The sale comprises 150 of the rarest and
highest quality Islamic coins from the first to the 13th centuries
of the Hijri and includes some of the finest examples of the
coinage of Mecca ever to be offered at auction.
"Although the auction contains items from
more than one vendor, the heart of the sale comprises a collection
begun in the 1950s by a private collector," said a spokesman for
Baldwin's.
Highlights include the rarest of all Islamic
coins, the Umayyad dinar, the earliest gold coin which can be said
with certainty to have come from the Arabian Peninsula.
"A coin of this type and of this quality was
sold at auction in London in 2011 and achieved a staggering £3.7m,
making it the second most expensive coin to ever be sold at
auction," said Baldwin's.
If this example matched that price, it would
easily outstrip the star of the Prospero sale
- acknowledged as the finest collection of Classical Greek coins to
be offered at auction in more than 40 years. That was the gold
stater from Pantikapaion, depicting the head of a satyr, which sold
for $3.25m hammer.
Aside from coins, the Islamic sale will also
offer one of the most important pieces of Islamic historical
documentation.
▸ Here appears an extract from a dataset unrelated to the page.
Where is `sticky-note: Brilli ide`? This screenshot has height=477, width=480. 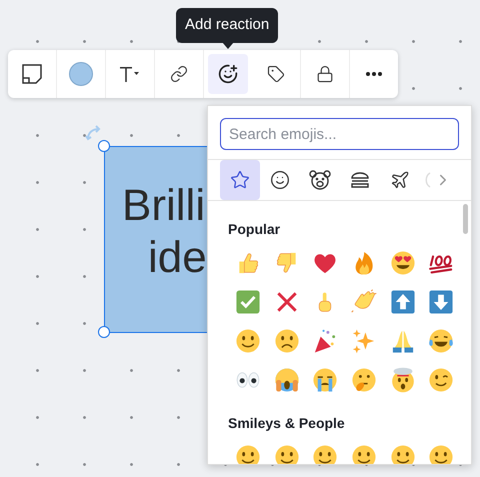
sticky-note: Brilli ide is located at coordinates (156, 240).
The discovery of the Magnus Princeps bronze portrait
medal of Sultan Mehmed II, c.1460 in late 2000 provides the
earliest known portrait of one of history's greatest military
commanders.
Conceived barely 15 years after the first
art medal had been produced in Renaissance Italy, the Magnus
Princeps medal throws additional light on the personal interest
that Mehmed II was taking in this new medium.
It carries an estimate of £300,000-400,000 for the April 25 sale
in The Pine Room at The Westbury Hotel, Mayfair, London.